*** Block opens ***

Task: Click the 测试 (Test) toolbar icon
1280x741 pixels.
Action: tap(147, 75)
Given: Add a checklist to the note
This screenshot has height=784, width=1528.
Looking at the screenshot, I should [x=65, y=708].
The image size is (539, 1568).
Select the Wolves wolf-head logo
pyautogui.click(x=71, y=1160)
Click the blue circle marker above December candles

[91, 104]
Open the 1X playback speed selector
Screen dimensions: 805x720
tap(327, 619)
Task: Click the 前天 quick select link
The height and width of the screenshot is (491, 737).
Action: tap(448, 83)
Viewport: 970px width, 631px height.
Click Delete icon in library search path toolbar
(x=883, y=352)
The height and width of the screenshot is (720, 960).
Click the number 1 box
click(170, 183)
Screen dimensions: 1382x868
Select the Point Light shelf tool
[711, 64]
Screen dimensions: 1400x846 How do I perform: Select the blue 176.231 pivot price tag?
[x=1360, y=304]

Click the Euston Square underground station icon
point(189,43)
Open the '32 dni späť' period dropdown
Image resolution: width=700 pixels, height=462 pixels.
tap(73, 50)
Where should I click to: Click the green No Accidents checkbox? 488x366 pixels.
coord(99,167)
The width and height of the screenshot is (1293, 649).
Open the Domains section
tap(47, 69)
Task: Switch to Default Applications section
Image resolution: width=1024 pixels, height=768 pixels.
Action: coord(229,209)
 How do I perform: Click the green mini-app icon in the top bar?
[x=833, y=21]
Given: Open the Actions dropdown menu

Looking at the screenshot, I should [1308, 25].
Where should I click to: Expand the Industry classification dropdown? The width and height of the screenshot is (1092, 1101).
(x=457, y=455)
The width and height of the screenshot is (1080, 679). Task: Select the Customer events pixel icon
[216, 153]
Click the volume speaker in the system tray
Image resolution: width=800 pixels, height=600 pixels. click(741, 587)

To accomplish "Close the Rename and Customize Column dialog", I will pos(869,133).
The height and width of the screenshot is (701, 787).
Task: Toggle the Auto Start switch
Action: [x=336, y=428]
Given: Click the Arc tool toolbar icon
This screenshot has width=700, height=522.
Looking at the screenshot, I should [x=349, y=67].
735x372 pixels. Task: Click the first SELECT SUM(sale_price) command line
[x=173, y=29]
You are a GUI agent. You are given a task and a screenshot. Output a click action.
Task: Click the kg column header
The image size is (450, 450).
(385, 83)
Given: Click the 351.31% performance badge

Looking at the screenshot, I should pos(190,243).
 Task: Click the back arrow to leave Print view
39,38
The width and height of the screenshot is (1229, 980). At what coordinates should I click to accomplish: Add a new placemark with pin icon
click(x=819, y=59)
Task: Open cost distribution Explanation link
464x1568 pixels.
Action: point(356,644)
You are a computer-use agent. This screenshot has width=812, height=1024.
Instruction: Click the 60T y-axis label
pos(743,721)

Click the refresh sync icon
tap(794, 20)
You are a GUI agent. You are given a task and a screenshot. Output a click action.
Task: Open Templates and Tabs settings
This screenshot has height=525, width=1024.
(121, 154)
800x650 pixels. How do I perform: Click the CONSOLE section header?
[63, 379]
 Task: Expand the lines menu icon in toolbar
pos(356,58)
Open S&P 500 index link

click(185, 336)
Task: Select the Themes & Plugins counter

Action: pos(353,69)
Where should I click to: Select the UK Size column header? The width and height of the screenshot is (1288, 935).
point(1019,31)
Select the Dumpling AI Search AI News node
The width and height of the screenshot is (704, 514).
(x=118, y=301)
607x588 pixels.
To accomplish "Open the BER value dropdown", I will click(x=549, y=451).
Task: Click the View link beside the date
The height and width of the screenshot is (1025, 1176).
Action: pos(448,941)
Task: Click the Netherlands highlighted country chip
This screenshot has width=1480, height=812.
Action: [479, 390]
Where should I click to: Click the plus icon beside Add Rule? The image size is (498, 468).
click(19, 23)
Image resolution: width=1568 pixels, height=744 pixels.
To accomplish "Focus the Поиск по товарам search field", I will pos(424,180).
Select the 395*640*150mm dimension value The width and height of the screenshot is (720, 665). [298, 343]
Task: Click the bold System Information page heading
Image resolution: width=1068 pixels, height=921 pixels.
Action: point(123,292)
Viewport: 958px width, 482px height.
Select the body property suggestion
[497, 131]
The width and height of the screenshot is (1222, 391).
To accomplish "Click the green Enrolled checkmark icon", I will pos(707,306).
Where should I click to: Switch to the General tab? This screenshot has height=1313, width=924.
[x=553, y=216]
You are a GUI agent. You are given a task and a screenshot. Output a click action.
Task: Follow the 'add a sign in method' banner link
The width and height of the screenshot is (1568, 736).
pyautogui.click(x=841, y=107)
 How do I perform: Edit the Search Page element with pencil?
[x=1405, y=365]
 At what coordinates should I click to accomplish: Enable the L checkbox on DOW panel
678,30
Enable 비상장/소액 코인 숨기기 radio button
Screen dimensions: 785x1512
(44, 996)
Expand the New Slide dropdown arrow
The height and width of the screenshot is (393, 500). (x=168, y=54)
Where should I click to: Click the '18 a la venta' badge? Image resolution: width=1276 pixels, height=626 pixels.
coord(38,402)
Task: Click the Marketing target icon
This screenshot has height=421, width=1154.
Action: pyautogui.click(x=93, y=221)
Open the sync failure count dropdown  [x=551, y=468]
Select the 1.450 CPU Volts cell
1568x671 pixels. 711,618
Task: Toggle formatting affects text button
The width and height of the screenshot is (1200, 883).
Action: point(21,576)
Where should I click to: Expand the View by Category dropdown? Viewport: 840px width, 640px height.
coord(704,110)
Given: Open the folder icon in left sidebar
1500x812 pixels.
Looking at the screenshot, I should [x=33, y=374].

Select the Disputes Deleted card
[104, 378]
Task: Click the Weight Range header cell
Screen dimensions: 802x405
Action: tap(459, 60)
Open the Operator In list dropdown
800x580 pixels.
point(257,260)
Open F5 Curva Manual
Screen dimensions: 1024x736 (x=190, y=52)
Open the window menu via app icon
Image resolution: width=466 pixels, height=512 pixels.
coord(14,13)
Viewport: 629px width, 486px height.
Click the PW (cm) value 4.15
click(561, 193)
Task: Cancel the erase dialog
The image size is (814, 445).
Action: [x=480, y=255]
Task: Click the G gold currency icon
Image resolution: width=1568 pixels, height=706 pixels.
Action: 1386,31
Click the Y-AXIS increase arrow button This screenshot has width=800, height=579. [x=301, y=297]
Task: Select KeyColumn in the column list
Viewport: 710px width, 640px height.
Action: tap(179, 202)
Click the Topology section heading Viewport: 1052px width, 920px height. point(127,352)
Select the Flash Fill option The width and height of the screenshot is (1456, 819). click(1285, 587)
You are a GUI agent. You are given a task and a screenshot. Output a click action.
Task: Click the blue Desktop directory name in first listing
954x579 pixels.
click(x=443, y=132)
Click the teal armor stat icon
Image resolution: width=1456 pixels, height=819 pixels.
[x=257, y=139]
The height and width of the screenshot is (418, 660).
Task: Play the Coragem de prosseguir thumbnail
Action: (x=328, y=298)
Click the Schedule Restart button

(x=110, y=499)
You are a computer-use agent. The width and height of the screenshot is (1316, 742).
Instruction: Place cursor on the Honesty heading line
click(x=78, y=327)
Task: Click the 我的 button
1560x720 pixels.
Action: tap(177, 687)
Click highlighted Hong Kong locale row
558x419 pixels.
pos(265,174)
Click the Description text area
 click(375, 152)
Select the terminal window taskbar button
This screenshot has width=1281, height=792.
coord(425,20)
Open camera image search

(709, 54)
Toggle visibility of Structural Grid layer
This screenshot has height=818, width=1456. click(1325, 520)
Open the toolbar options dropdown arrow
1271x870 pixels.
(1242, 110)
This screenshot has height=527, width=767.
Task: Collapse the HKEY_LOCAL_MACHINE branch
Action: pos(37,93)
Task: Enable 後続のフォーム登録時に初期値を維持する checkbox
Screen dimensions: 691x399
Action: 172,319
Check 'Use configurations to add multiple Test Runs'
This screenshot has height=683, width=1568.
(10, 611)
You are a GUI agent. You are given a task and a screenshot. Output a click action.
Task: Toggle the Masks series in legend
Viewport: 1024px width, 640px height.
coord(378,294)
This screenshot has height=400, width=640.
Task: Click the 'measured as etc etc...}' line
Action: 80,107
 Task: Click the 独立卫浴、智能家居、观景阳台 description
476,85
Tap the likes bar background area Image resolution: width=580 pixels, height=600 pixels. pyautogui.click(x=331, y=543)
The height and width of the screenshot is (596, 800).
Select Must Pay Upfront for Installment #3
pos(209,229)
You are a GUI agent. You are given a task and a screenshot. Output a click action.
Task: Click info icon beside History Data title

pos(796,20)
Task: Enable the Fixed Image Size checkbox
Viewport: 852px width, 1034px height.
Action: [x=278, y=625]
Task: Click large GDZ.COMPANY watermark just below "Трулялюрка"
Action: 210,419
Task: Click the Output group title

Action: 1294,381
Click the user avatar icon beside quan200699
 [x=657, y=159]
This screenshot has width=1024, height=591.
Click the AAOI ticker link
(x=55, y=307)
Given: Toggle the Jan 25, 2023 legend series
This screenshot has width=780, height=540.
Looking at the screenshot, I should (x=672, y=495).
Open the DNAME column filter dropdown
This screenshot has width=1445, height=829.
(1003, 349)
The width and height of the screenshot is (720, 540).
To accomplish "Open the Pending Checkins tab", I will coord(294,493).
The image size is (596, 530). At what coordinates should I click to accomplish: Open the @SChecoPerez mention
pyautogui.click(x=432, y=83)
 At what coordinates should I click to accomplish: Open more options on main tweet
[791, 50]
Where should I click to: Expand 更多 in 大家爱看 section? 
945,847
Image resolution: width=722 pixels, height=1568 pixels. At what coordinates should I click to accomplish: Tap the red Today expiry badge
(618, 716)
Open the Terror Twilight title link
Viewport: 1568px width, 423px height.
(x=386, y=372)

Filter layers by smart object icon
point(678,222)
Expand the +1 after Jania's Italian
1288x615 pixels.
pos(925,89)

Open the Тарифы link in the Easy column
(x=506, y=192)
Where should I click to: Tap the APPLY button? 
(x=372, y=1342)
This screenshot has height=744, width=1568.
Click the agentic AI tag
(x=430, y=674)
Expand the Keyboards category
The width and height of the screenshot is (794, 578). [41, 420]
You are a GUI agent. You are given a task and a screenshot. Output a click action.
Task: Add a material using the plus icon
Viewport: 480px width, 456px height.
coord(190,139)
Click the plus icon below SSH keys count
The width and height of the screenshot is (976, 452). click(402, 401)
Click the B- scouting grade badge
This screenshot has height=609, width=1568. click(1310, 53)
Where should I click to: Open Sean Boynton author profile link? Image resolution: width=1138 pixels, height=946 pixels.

*** Block closes ***

**Description of the task**
Please reproduce, word for word, every line from the line with "Where should I click to: Expand 更多" to the final line above, including both ends.

**Written response**
Where should I click to: Expand 更多 in 大家爱看 section? 
945,847
Image resolution: width=722 pixels, height=1568 pixels. At what coordinates should I click to accomplish: Tap the red Today expiry badge
(618, 716)
Open the Terror Twilight title link
Viewport: 1568px width, 423px height.
(x=386, y=372)

Filter layers by smart object icon
point(678,222)
Expand the +1 after Jania's Italian
1288x615 pixels.
pos(925,89)

Open the Тарифы link in the Easy column
(x=506, y=192)
Where should I click to: Tap the APPLY button? 
(x=372, y=1342)
This screenshot has height=744, width=1568.
Click the agentic AI tag
(x=430, y=674)
Expand the Keyboards category
The width and height of the screenshot is (794, 578). [41, 420]
You are a GUI agent. You are given a task and a screenshot. Output a click action.
Task: Add a material using the plus icon
Viewport: 480px width, 456px height.
coord(190,139)
Click the plus icon below SSH keys count
The width and height of the screenshot is (976, 452). click(402, 401)
Click the B- scouting grade badge
This screenshot has height=609, width=1568. click(1310, 53)
Where should I click to: Open Sean Boynton author profile link? Image resolution: width=1138 pixels, height=946 pixels.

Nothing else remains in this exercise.